Romania shuts schools, halts Italy flights to ward off virus

BUCHAREST (Reuters) - Romania has shut down all schools and suspended flights to and from Italy, seeking to limit the spread of the coronavirus to the Black Sea state, as the number of new infections has risen, authorities said on Monday.

FILE PHOTO: Health workers wearing protective suits transport a patient infected with coronavirus inside a hospital in Timisoara, western Romania, March 6, 2020. Picture taken March 6, 2020. Inquam Photos/Virgil Simonescu via REUTERS

In less than two weeks, Romania has confirmed 17 cases of coronavirus in people who have traveled to Italy, where about 1.3 million Romanians live.
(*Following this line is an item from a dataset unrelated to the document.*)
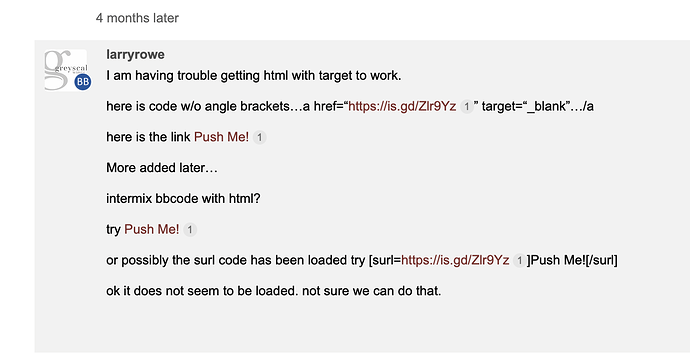690x360 pixels.
Task: Click the 'I am having trouble getting html' sentence
Action: (254, 76)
Around 3.5 million children aged 3-18 are subject to the closure of schools and kindergartens, from Wednesday until March 22, Prime Minister Ludovic Orban said after an emergency meeting on coronavirus.

“We had to take this decision. It’s just a precautionary measure, and there’s potential for an extension ... we want to see how this disease evolves,” Orban said.
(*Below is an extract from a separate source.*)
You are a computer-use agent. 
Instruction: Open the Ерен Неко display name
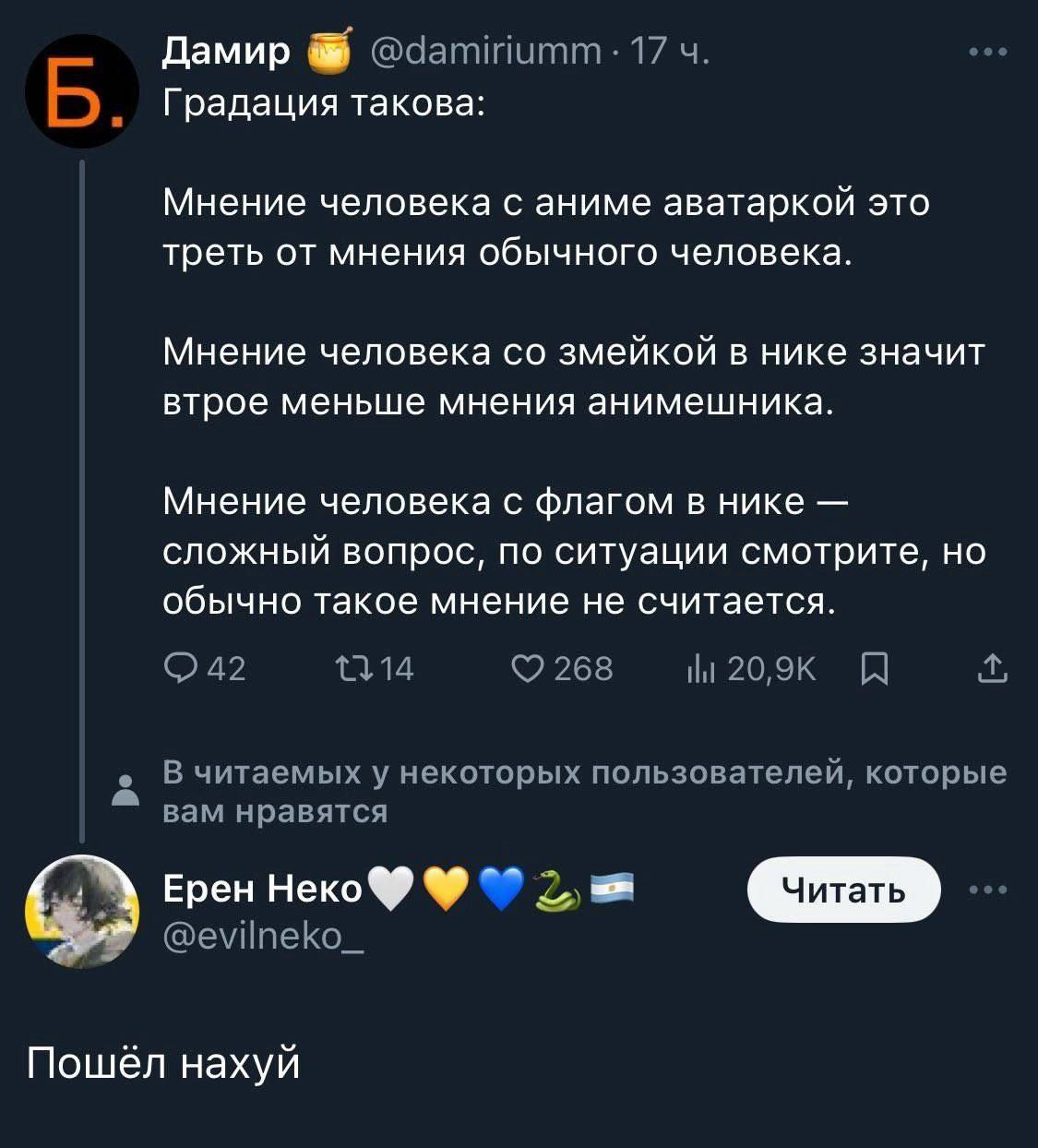(263, 889)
Thousands of schools in the poor Romanian countryside do not have public sewage networks or running water.

Earlier in the day, Interior Minister Marcel Vela said all flights to and from Italy “by all airline companies operating at all airports in Romania, as of today, 1000 GMT until March 23.”

The flights are operated by national flag carriers Tarom and Alitalia, Wizz Air WIZZ.L, Ryanair RYA.I and Blue Air.

Vela said no measures have been taken for ground border checkpoints, but said people coming from Italy, China, South Korea and Iran would need to be quarantined for checks.

All public events and gatherings that involve more than 1,000 people have also been banned, along with any visits to hospitalized people.

Earlier in the day, the Romanian Football Federation (FRF) said all Romanian league matches would be played without spectators attending until further notice.

About 13,000 people who have arrived home from Italy are currently confined to their homes in self-isolation for 14 days.